Tonight I’m nursing a cold. I’ve popped a couple Day Quil (the last two I have) and have been drinking hot water and blowing my nose a lot. Several people are getting colds. I think Eunice gave me hers, because she has a fever today. (Tangent: Ever explained the phrase “gave someone a cold” to a non-native English speaker? It’s pretty funny.) It’s partly because of the weather, which has been shifting strangely between so-cold-you-can-see-your-breath and so-warm-you-can-take-off-your-coat.

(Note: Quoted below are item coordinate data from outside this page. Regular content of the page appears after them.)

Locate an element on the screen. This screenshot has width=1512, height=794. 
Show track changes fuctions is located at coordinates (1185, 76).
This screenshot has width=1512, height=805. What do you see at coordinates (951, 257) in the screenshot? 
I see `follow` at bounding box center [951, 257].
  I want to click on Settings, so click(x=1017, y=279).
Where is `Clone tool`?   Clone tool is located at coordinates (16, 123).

I also attribute the cold partly to the fact that my house is cold. Even as I type this, I feel like a whiner. My house is not that cold. It’s about 46 degrees Fahrenheit, and every time students come in, they remark on the warmth of my little library room. Cold is relative. So, for that matter, is little–my little library room is not that much smaller than students’ dorm rooms, which house eight or so students on bunk beds.

At MCC orientation, they warned us about it, and recently I haven’t been able to shake it: that nagging sense of guilt. Two weeks ago, Josh called me for our weekly (or so) phone call, and we ended up talking about being white and rich and privileged. I sent my mom an email about this, and she asked if there was some hidden money that she didn’t know about. We don’t, after all, think we’re rich.

* * * * *

The church in Jiangyou is over a hundred years old. As winter draws near, the church gets colder, since it has no heat. I’m not even sure it has doors. It’s made of concrete and wood beams and stands down a little alley off the old street in Zhong Ba. The old street, with its pig heads on slabs, fish swimming around in shallow tanks, live chickens and ducks in cages, doufu and noodles and vegetables of every kind, chestnuts roasting in barrels over hot coals, and women embroidering shoe insoles, is one of my favorite places to walk down, although I always feel conspicious. The church is packed with hard wooden pews, and you usually have to walk on one of the concrete ledges along the side to get to a pew on the farthest side of the church.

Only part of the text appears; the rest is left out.